● Text section
*** Begin section ***

DEARBORN – Ford will bold and thicken characters on many interior controls across its lineup beginning with the Ford Edge and Ford Explorer next year, making it easier for people of all ages, particularly aging Baby Boomers, to read display fonts.
Ford’s legibility study used Ford engineers for the younger subjects and local retirees for the older group. The study found that even small changes in the fonts used in interior graphics can make them easier and quicker for drivers of all ages to read and recognize.
The letters and numbers that form words and convey other information on the center stack display on the next-generation vehicles will be slightly thicker, with an approximately 40 percent wider stroke width.
The key is to make the words and numbers a bit bolder, but not overwhelming, said Research Engineer Shannon O’Day. Even with high-tech gadgets and components, simpler often works better – and the key is to pay attention to the width and stroke of the text, allowing them to play off each other.
“If you choose wisely, the legibility of even relatively small text can be a comfortable reading experience,” she said. “That is especially helpful for drivers on the move.”
O’Day authored “Legibility: Back to Basics,” a proprietary Ford study that indicates which fonts provide better legibility for drivers of all ages – looking particularly at the needs and limitations of older drivers. Interestingly, younger drivers experienced issues with many of the same fonts, albeit at a much lower rate.

*** End section ***

● Provided material
*** Begin section ***

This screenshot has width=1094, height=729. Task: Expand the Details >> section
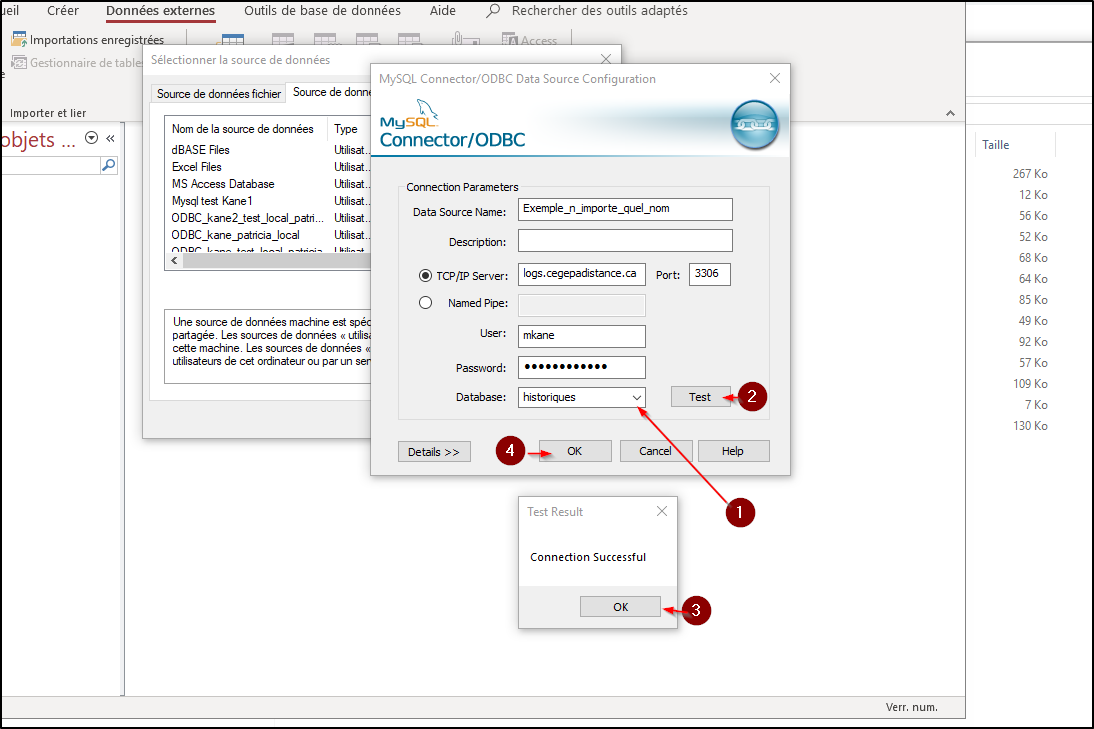[433, 451]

*** End section ***

● Questions
a: In the Ford font legibility article, by about how much will the stroke width of characters on the center stack display increase?
b: Continue the Ford font legibility article from its last sentence.

● Solved tasks
a: By approximately 40 percent.

b:
Today, aging consumers are of great interest to companies including Ford. For the first time, people age 65 and over will outnumber children under the age of 5. It’s a transformation that’s changing the world, along with all kinds of products in it.
“We know from this study that we can improve the driving experience for many people by bolding the fonts on our controls,” said O’Day, who has an undergraduate degree in mathematics and master’s degrees in systems engineering and computer science engineering. “This is important because we want to continue appealing to all consumers while making driving easier and potentially safer for a wide range of people.”
The study of fonts is nothing new. Typography has been analyzed as far back as World War II, as the military studied fonts in the cockpits of aircrafts and the bridges of ships. Studies continued in the 1950s and 1960s, as manufacturers strived to make all the household convenience items such as washing machines, ovens and televisions easier to use for consumers.
O’Day’s study focused on two parts: The characteristics of fonts – their sizes and shapes – and the contrast levels under which older drivers were able to read them.
She divided a controlled study group into three age groups and tested them wearing thick “occlusion goggles.” Those goggles, which resemble oversized sunglasses with shutters, are opened or closed by remote computer control to restrict or allow vision.
“When the goggles are open, that allows the subject to look through them and read the task at hand,” said O’Day. “We had our test subjects read a string of characters in different fonts. We would open and close the goggles, replicating a person driving, looking at a center stack display and then glancing back at the road. We’d time the subjects, looking at how many cycles it took for them to read through the characters, and how many they got right and wrong.”
The age groups were: under age 45; age 45 to 59; and 60 and over. The oldest test subject was 91.
There were 15 test conditions in all for the three age groups, and in the end it was easy to see that the older group had the most challenges.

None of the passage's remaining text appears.